Immediately, that is followed by mischaracterizing my expressly solicited list of advice—which has been republished by PZ Myers, who asked the question to which it was a response—as a "string of rules" as if they were presented with some expectation that they be followed in spaces other than my own. (Which I have repeatedly said over the last week was explicitly not my expectation.) I got asked how movement atheist spaces can be more welcoming to women. I replied with some suggestions. Now I am being cast as a rule-making enforcer. Neat!
It goes on from there, with Ophelia quoting Adam's cherry-picked post in order to make the argument that I monolithized movement atheism to call it universally misogynist.
Which, as an aside, if I believed, I wouldn't have wasted my time making a list of advice for "atheist men who genuinely want an answer" to the question about making their spaces more inclusive. If I were a person who went about making "rules" for an entire movement of people I didn't believe were remotely amenable to them, I would be a very silly person indeed.
But never mind the evident curiousness inherent to that logic. I mean, geez, you know how those irritated or difficult or especial feminist types are. Don't even bother trying to figure them out!

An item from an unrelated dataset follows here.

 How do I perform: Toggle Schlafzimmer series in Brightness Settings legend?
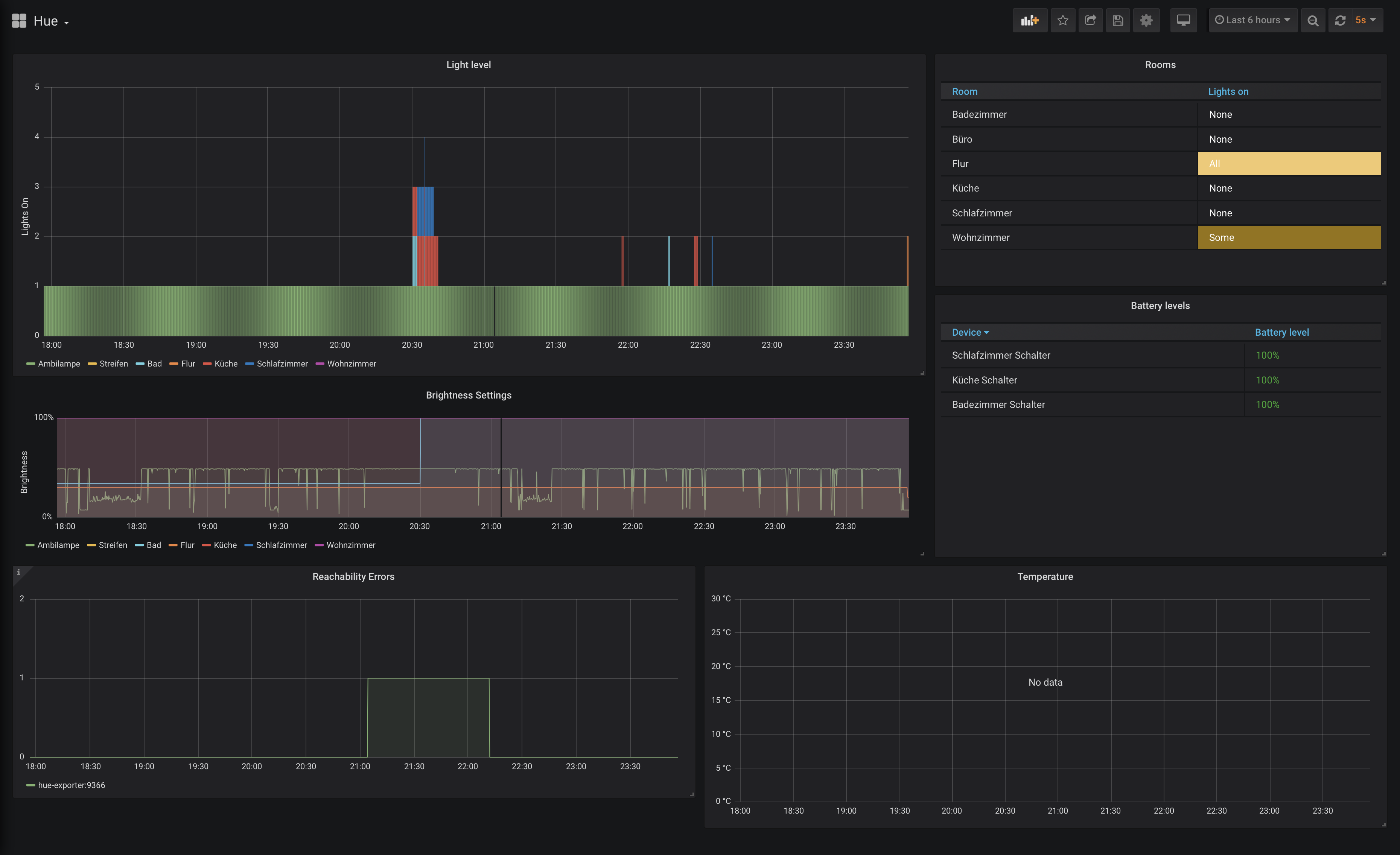281,545
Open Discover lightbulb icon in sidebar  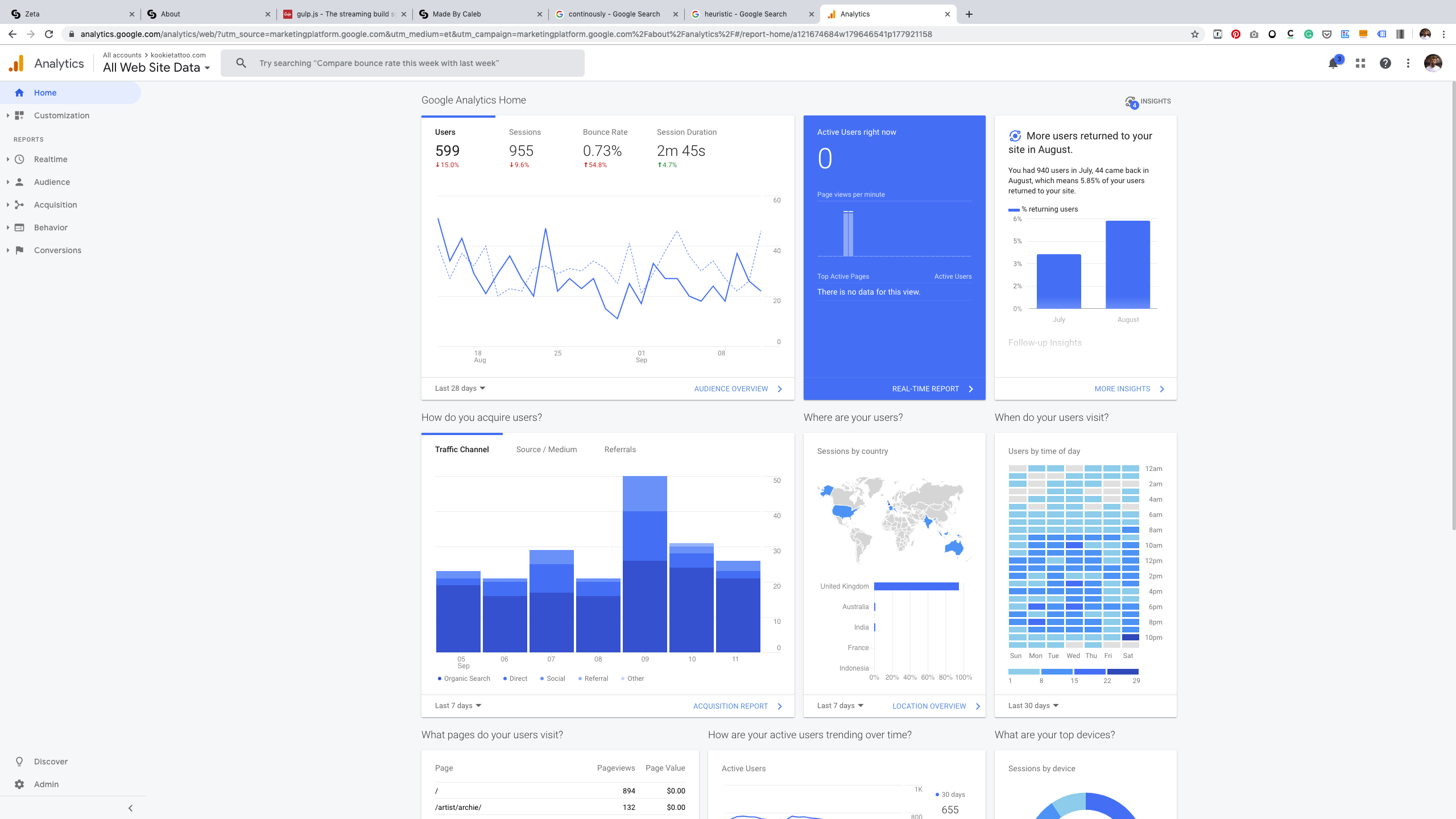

Anyway. Fifty comments into her comment thread, after many of her commenters noted that Adam's post was an intellectually dishonest piece based on selective quoting, Ophelia writes:
Urf, I never wanted to get into this level of detail, I didn't know it was going to be this detailed. Maybe I got it wrong.Followed by:
Yes much too detailed. (I took a look at that post.) I didn't mean to get into a whole huge thing. I thought it was a relatively small detachable point, and I found it interesting, so I said about it. Maybe I'm all wrong. I'm sure as hell not saying "movement atheism is just fine and I feel totes welcome inside of it."So, basically, in the middle of some visible percentage of mainstream movement atheism having a week-long referendum on how unfair, uncharitable, cold, passionless, fascistic, oversensitive, hysterical, stupid, fat, ugly, and deserving of rape and death I am, yet another movement atheist decided she couldn't be bothered with the pesky details of it all, which I have been carefully documenting with backlinks in every subsequent post, before piling the fuck on and just presuming that Adam Lee was right in order so that she could make a "relatively small detachable point" about an assertion I didn't even actually make.
But I'm interested in things like overgeneralization. I always have been. It's what got me into this, more than ten years ago. Sometimes I really am just thinking about that, and not making some larger political point, let alone a gotcha.
Neat!
A lot of virtual ink has been spilled over the last week arguing that feelings aren't evidence, that this is about my hurt fee-fees or my being offended, that no one should be expected to change hir behavior because of someone's feelings or perceptions, that some feelings are wrong, and so forth and so on. It has been asserted that I am documenting this because I have a grudge, or because I don't like the people involved, or other variations on being oversensitive and taking it personally.
No. The reason I am documenting it is because this is the exact dynamic I was talking about in the first place. Whatever feelings about this dynamic I have are a result of repeatedly cycling through it. Patterns should mean something to people who prize rational thought and evidence. Systemic marginalization can be objectively assessed, and that is the endeavor I've undertaken here.
I've never said I was hurt. I've never said I was offended. I've never made this personal. I said I was alienated for demonstrable reasons. Framing this documentation into the thrashing petulance of a difficult feminist is a discrediting strategy, a choice made in contravention of all evidence to the contrary. For the people who use the next breath to argue that rational evidence trumps feelings, that is a curious choice indeed.